Exercise goal: Take from the entries below the stretch from the line with "The height and" through the line with "This screenshot has width=697, height=537.", and return it exactly, leaving the pictures out.

•••••

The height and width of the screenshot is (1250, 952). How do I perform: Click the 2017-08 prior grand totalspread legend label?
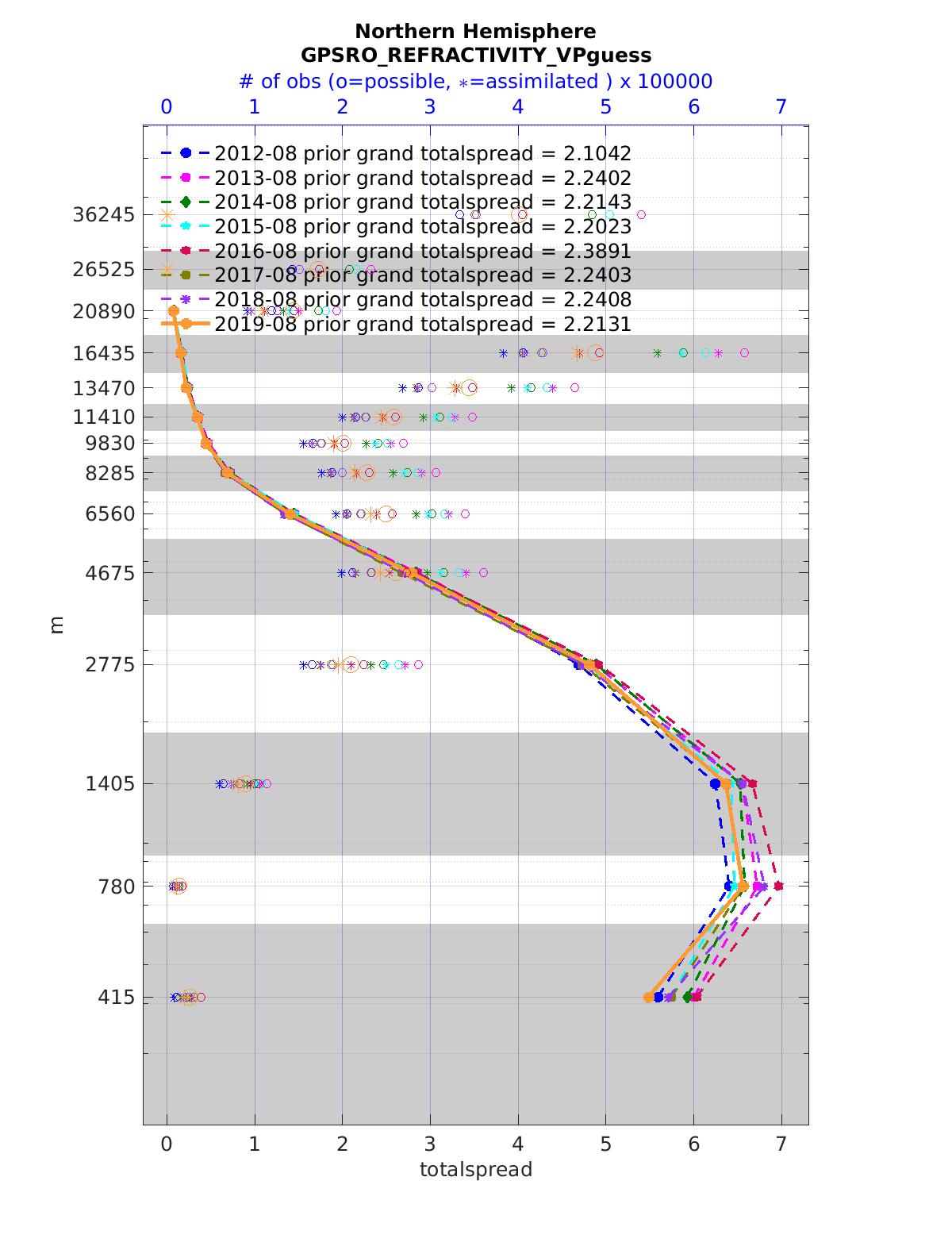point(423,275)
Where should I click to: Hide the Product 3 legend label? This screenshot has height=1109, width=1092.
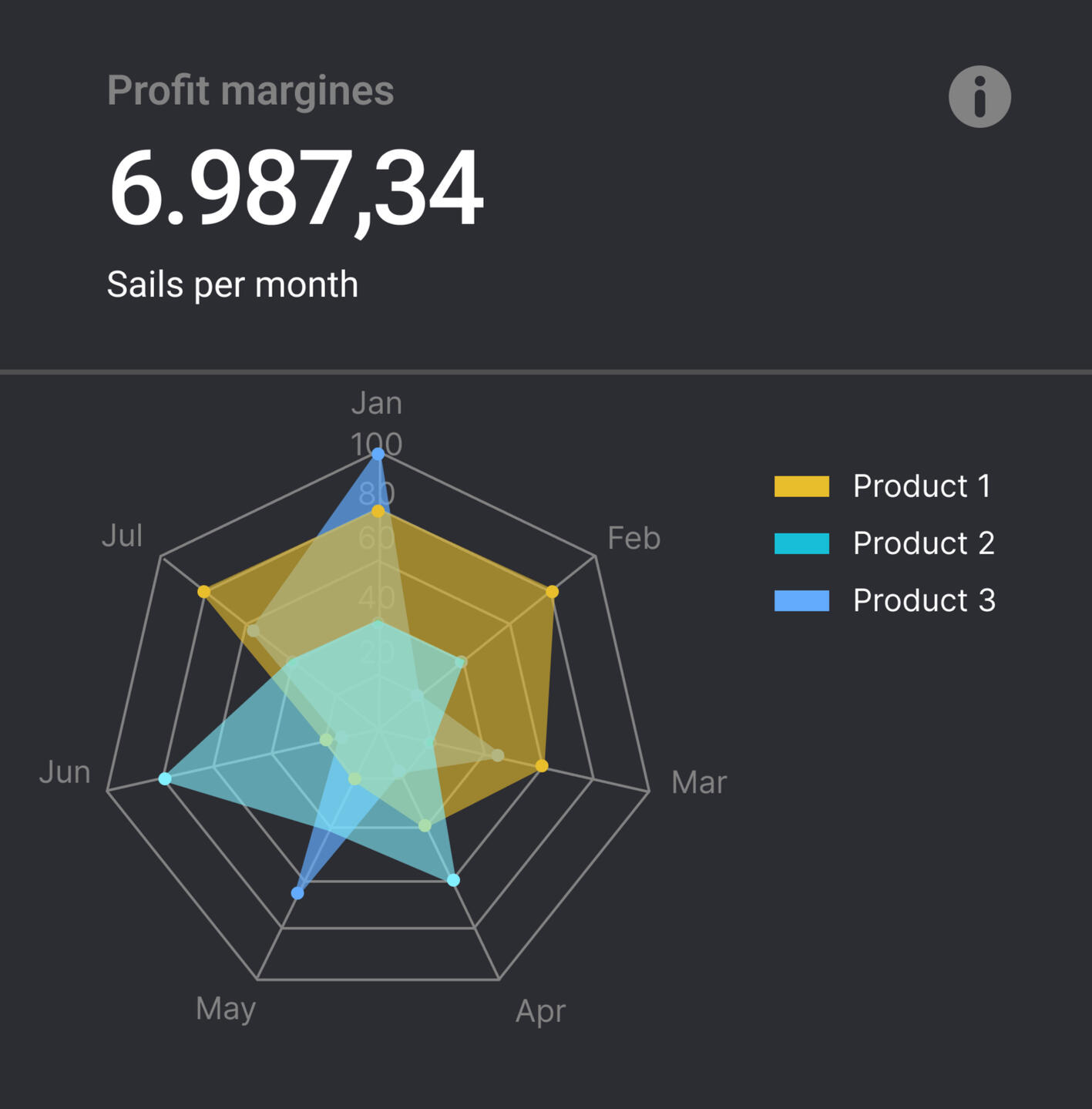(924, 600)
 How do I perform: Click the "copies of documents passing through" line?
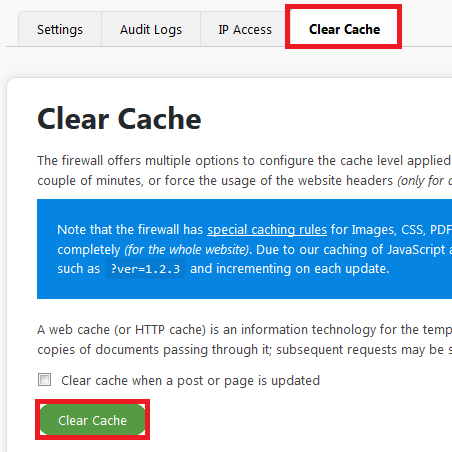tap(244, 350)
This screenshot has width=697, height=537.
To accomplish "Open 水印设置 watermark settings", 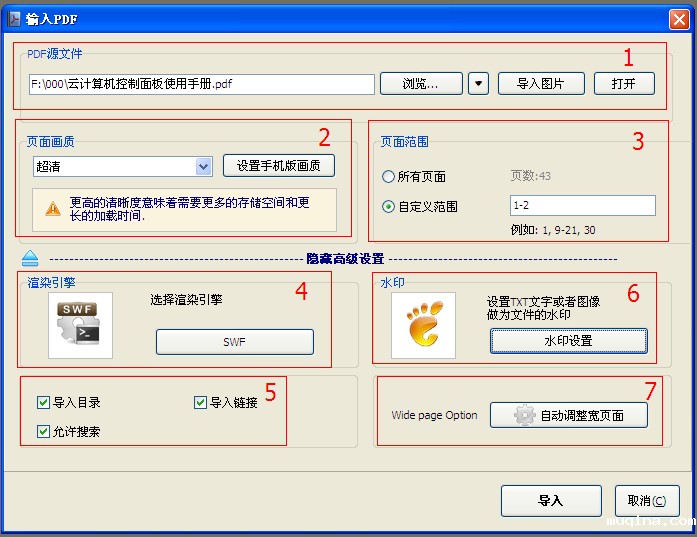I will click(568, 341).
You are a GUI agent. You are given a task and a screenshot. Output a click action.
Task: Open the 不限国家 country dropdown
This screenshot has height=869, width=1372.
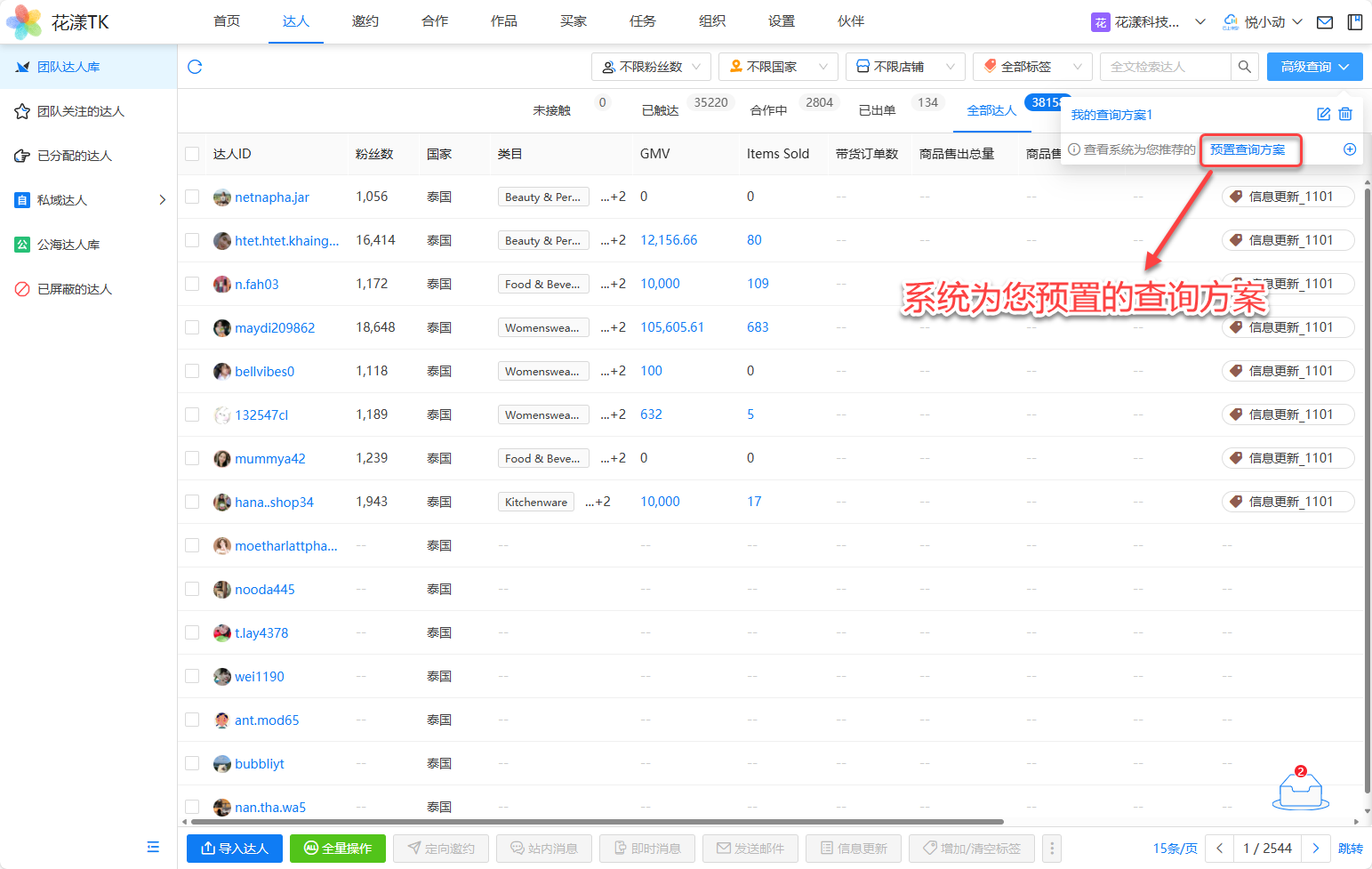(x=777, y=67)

•••••

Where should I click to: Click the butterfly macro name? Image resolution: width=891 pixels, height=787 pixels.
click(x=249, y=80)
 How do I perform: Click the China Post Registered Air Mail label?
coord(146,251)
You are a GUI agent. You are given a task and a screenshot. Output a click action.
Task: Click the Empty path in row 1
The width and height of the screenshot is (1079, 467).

•••••

Response below:
The height and width of the screenshot is (1250, 952). How do I perform: Click the 2017-08 prior grand totalspread legend label?
point(423,275)
Where should I click to: Hide the Product 3 legend label? This screenshot has height=1109, width=1092.
(924, 600)
 How do I perform: Click the "copies of documents passing through" line?
tap(244, 350)
This screenshot has width=697, height=537.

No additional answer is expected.